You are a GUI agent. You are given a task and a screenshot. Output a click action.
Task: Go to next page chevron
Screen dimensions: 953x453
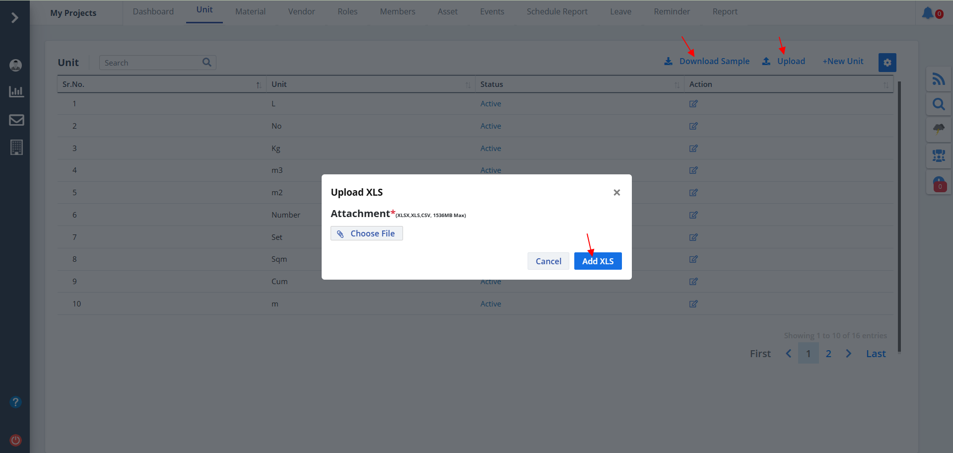tap(848, 354)
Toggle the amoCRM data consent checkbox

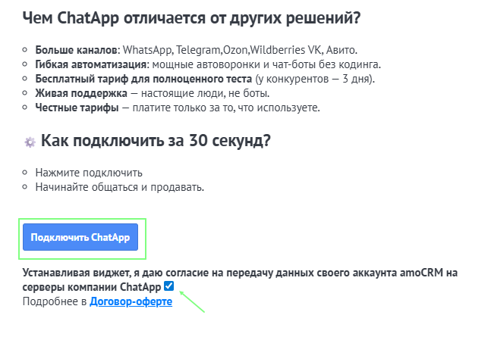[168, 286]
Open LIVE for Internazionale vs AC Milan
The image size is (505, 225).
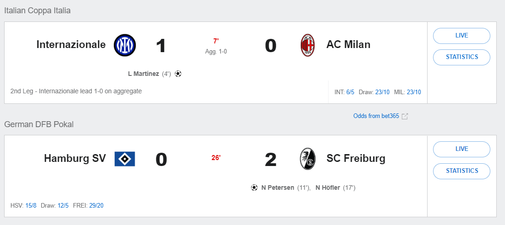tap(461, 35)
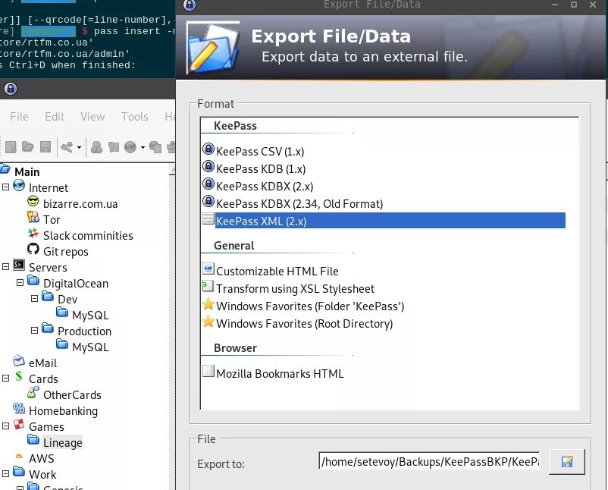Click the Tor group key icon
This screenshot has height=490, width=608.
click(33, 217)
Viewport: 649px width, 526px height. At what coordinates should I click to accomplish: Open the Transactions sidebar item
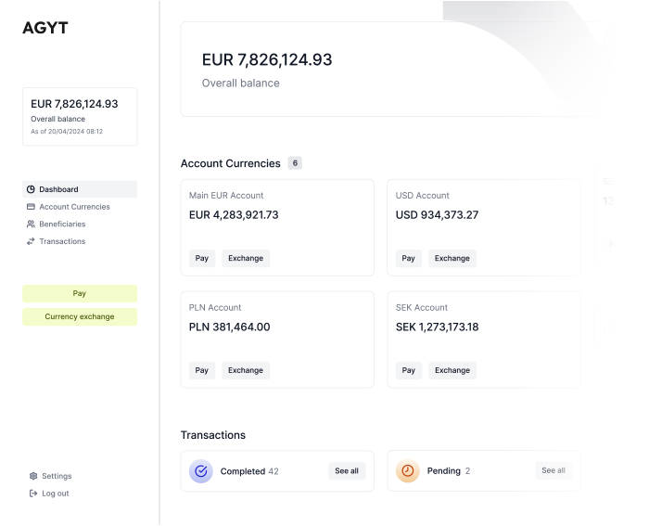click(62, 241)
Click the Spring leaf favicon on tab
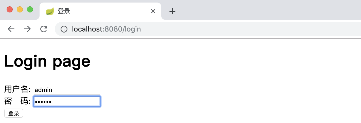 tap(49, 11)
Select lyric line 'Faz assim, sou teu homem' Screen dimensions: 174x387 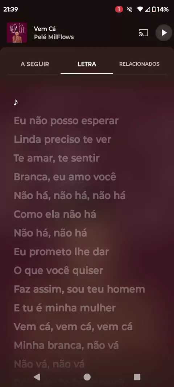(79, 289)
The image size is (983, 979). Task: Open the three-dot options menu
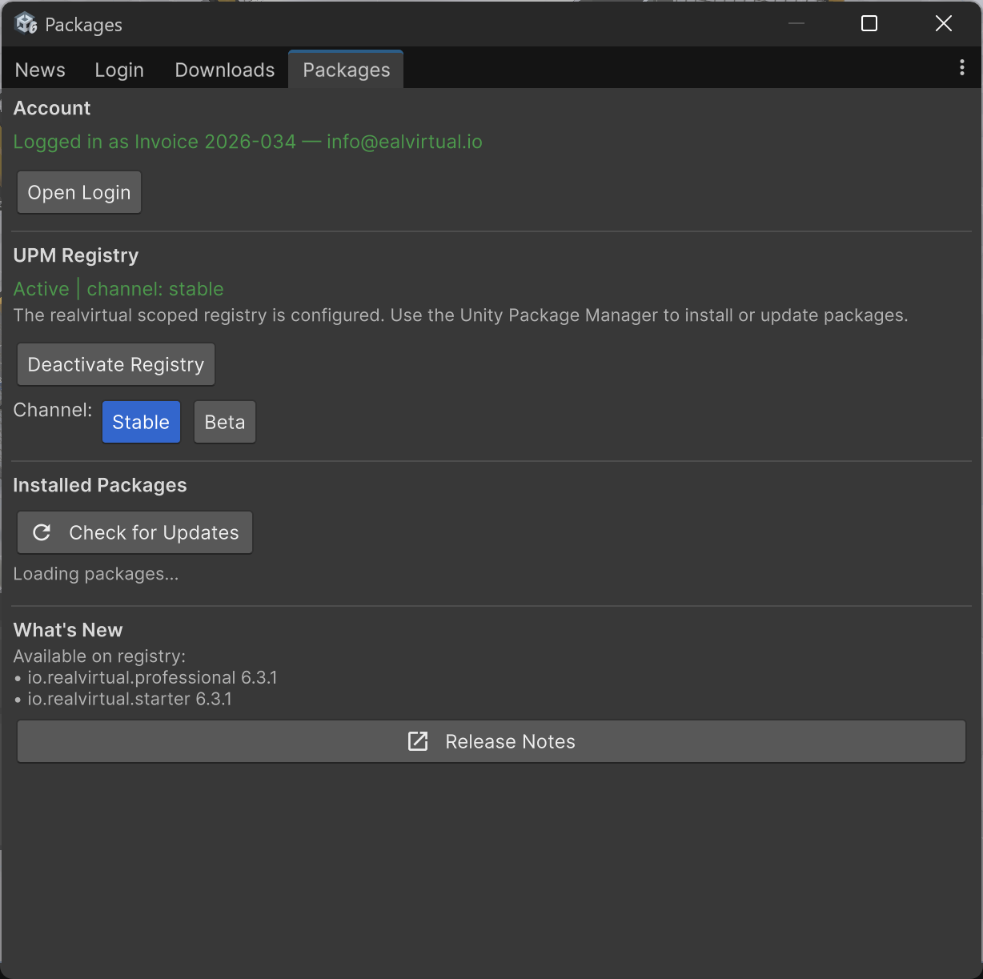[961, 68]
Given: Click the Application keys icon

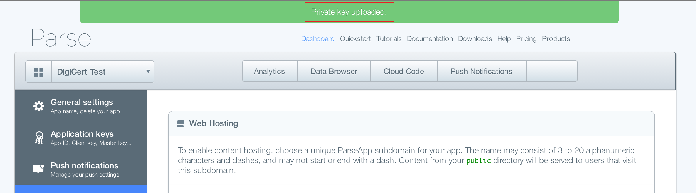Looking at the screenshot, I should (39, 138).
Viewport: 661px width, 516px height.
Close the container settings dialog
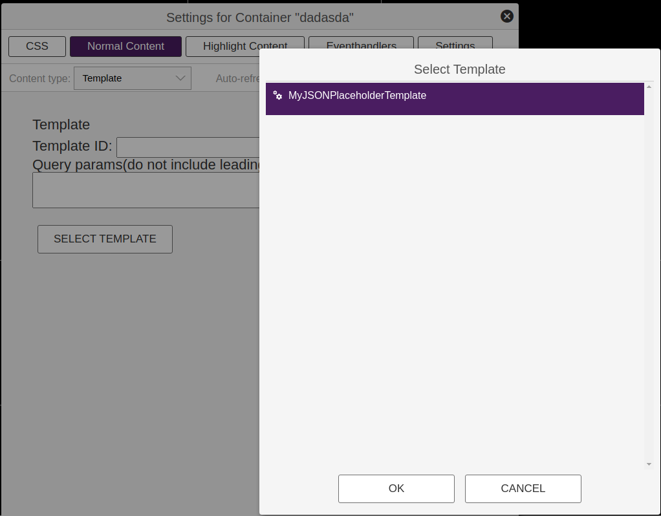(x=507, y=17)
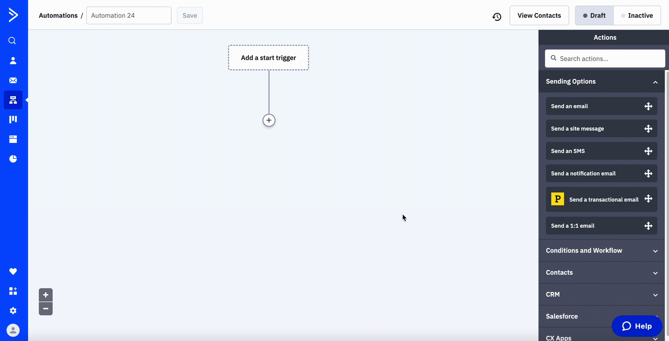Open Reports pie chart icon
The width and height of the screenshot is (669, 341).
(13, 159)
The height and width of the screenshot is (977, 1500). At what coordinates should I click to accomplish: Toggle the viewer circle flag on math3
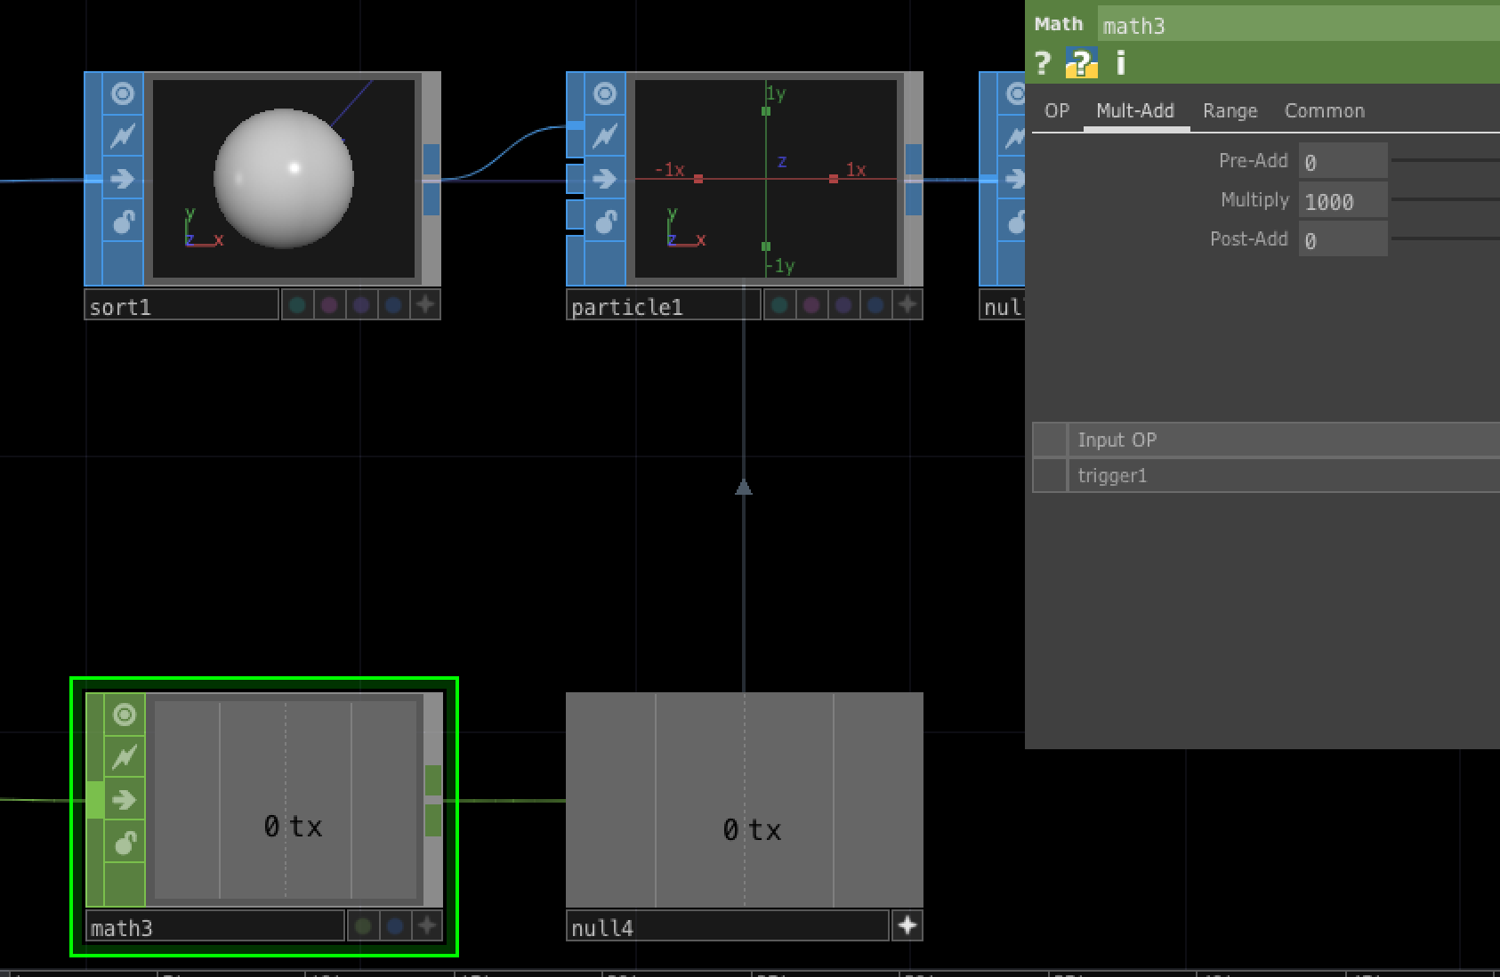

______

[INSTRUCTIONS FOR THE TASK]
The answer is to be the lines from the line that contains "Close the container settings dialog" through the last line of the material, retyped exactly, both included, with pictures left out, please.

[COMPLETED TASK]
Close the container settings dialog
(x=507, y=17)
Open Reports pie chart icon
The width and height of the screenshot is (669, 341).
(13, 159)
The height and width of the screenshot is (977, 1500). At what coordinates should I click to accomplish: Toggle the viewer circle flag on math3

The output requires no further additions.